OPINION: Racism infects the nation during COVID-19 outbreak

Coronavirus panics have inspired a new wave of anti-Asian racism in the US — is this purely cultural, or possibly encouraged by our government?

Chinese+people+stand+in+the+face+of+oppression+and+make+themselves+clear+--+their+ethnicity+is+not+a+virus%2C+and+is+no+reason+for+discrimination.+

businessinsider.com

Chinese people stand in the face of oppression and make themselves clear — their ethnicity is not a virus, and is no reason for discrimination.

“Everyone knows Chinese people are disgusting; they’ll eat any type of animal — they’re dirty,” is a staple of the backward Anti-Asian sentiments being spread during the Coronavirus outbreak, lifted from a four minute film from Katherine Oung’s Coronavirus Racism Infected My High School.

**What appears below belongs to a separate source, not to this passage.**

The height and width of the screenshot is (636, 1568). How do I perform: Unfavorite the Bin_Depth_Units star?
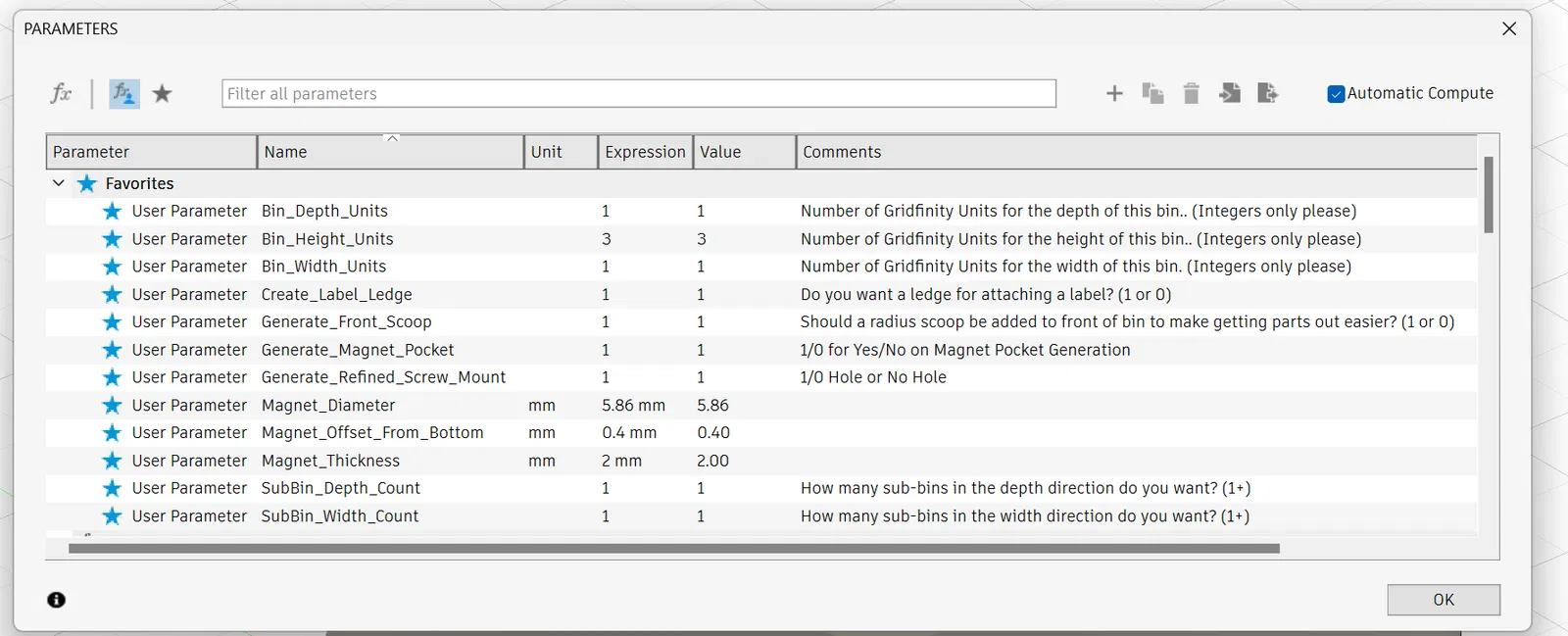click(x=113, y=211)
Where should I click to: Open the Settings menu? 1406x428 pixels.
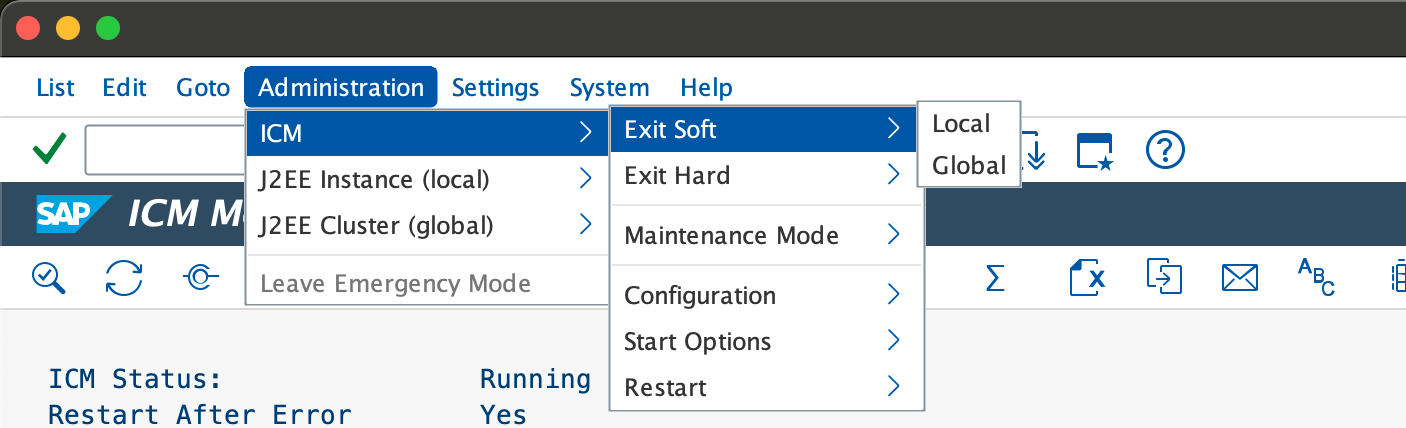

Historically, the pandemic of diseases has always led to the persecution of others, be it the Irish “cholera-bringers” or the French “syphilis-havers” or the Jewish “plague-givers.”

In the 1870s, “Yellow Peril” was the fear of Chinese immigrants which spawned in the United States from the growing Asian population on the West Coast, which became so bad that 500 Chinese people were murdered during the Chinese massacre of 1871 in Los Angeles.

And now present-day Americans spit on, harass, and bully Asian and Asian-Americans due to fears surrounding the novel coronavirus, based around the same twisted sentiments that Asian people are filthy, decrepit, or uncivilized.

Amid coronavirus panic in New York City, where hospitals can lose 13 patients over the course of a single day to COVID-19, an Asian woman was punched in the face outside a building in Manhattan by a woman she had known, and even gone to school with — she shouted anti-Asian slurs prior to fleeing the attack.

Disease as a motivation for hate crimes, it isn’t original and it isn’t new, but it is damaging all the same, and the maltreatment of Asian people is xenophobia that should be unacceptable by American ideals, yet itself is a tradition held since the beginning of America’s history.

Racism itself is a socially-transmitted disease, and is believed to be the cause of racial disparity regarding low birthweight and even infant mortality, and stress from racism can evolve into childhood chronic stress, which can lead to changes in hormones in the body and cause inflammation of the body.

So even if the Asian people accused of having COVID-19 are healthy, the accusations and name-calling is sure to make them and their children ill and certain to have nothing short of damaging results.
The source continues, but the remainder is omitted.